Restrictive lung diseases are classified as pulmonary conditions that impair full expansion and contraction of lung tissue, reducing volume of air to complete normal respiratory rate cycles. Etiological implications that result in lung tissue scarring and/or weakened chest wall musculature include constant dust exposure, certain drug treatments, and numerous cardiopulmonary conditions. Functional reserve capacity (FRC) represents the elasticity of the lungs in proportion to surrounding chest wall muscles and their interdependent function to perform sustainable breaths.
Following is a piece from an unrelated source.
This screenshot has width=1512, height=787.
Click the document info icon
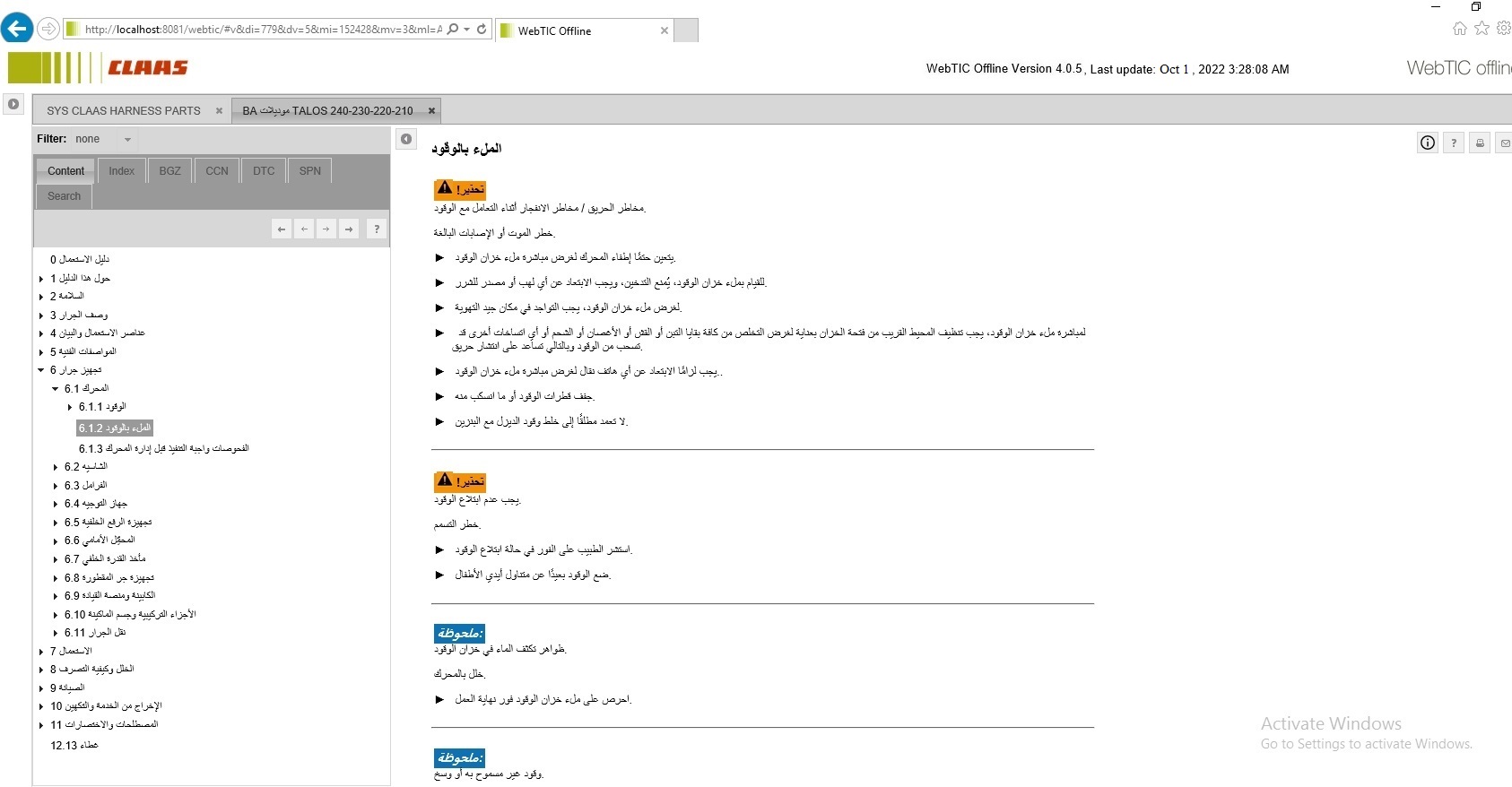(x=1428, y=143)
SureHire explains restrictive lung diseases
Restrictive lung diseases are divided into two primary subgroups classified as extrinsic and intrinsic lung diseases. Extrinsic pathologies affect the chest wall and connective muscle tissue including the pleura, a protective membrane encasing the lungs, inhibiting respiratory ventilation. Intrinsic pathologies affect the structural integrity of lung tissue through the development of fibrosis, or scarring on alveoli (small air sacs) responsible for absorbing oxygen and removing carbon dioxide. Development of restrictive lung diseases minimizes total lung capacity (TLC), causing loss of elasticity in the lungs and/or chest wall muscles.
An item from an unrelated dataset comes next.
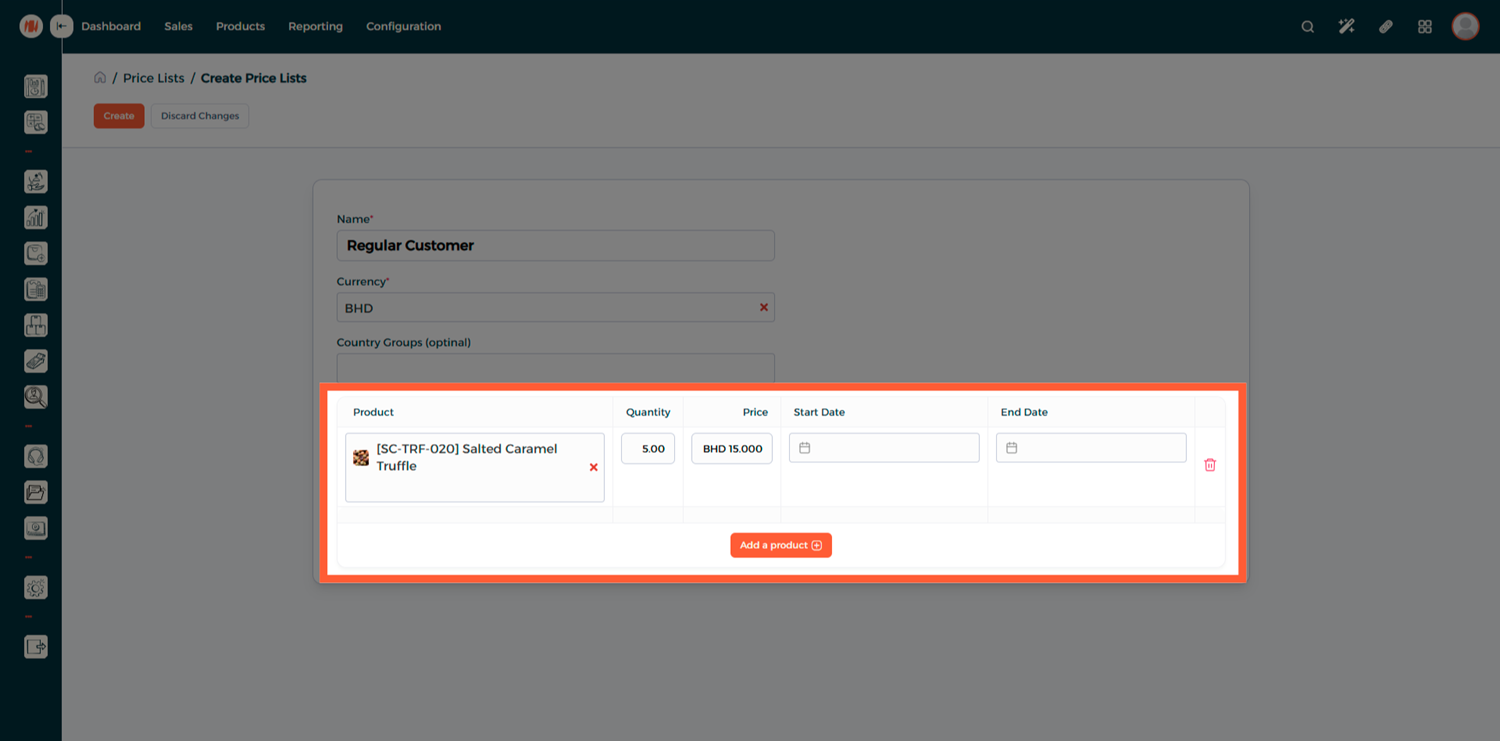Delete the Salted Caramel Truffle row
The height and width of the screenshot is (741, 1500).
(1210, 465)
For this reason, the respiratory system underperforms during biomechanical activities such as exercise. In the workplace, overexposure to airborne pollutants such as dust particles and chemical solution by-products contribute to detrimental restrictive lung diseases. Epidemiological factors such as age, gender, prevalence, and smoking habits can increase the morbidity rate.
Common extrinsic conditions that lead to restrictive lung diseases include kyphosis (outward curvature of spine), muscular dystrophy, and obesity. Conversely, intrinsic lung disorders encompass chemical worker’s lung, farmer’s lung, rheumatoid arthritis combined with pharmacological causes from drug therapy treatment.
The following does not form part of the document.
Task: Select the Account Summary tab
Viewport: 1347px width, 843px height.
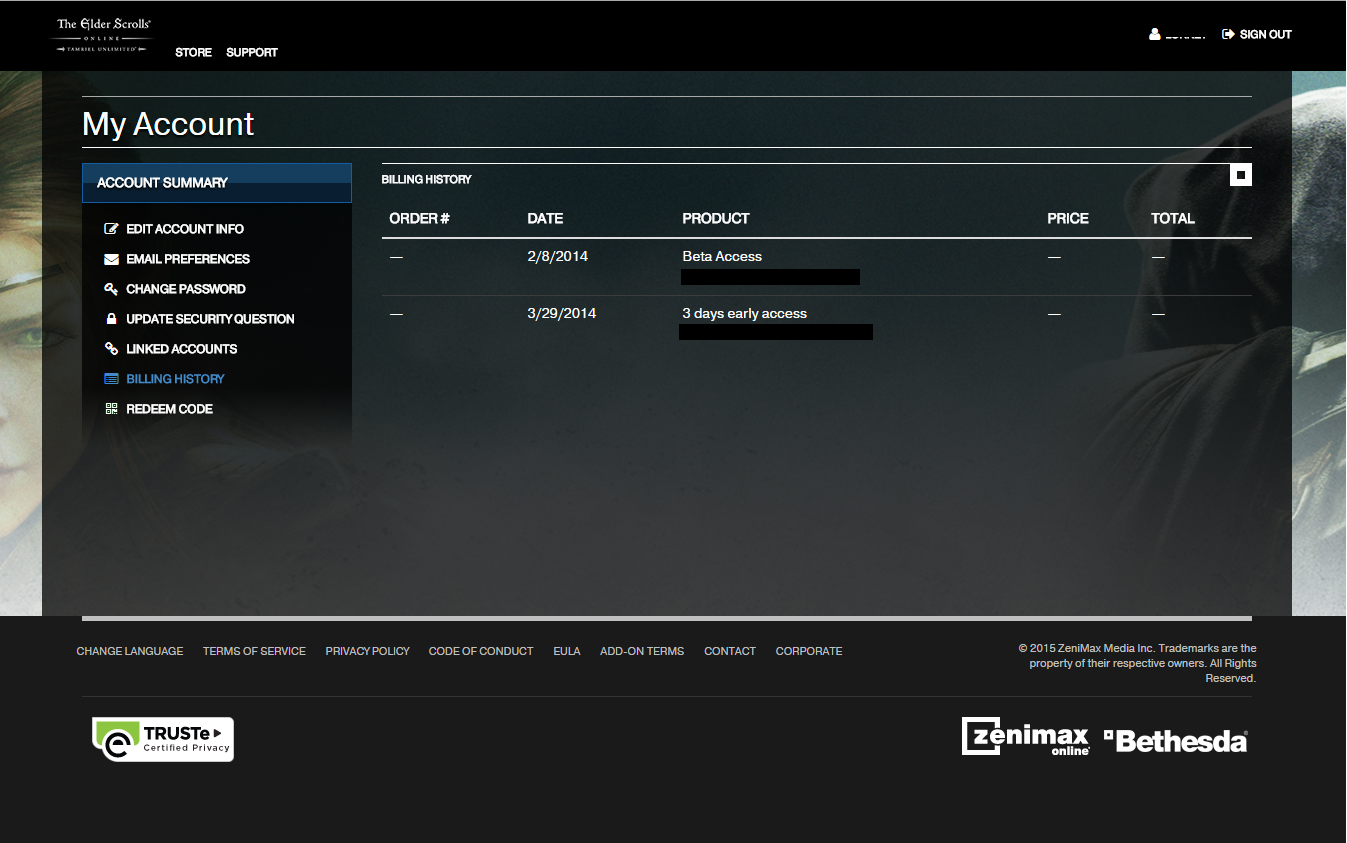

Early pulmonary testing procedures is imperative to determine the onset of a restrictive lung disease. Spirometry is a basic, common method applied to examine lung tissue composition and elasticity by measuring forced vital capacity (FVC) and forced expiratory volume in one second (FEV1). The ratio of FEV1/FVC serves as a benchmark criteria in diagnosing a restrictive lung disease in patients.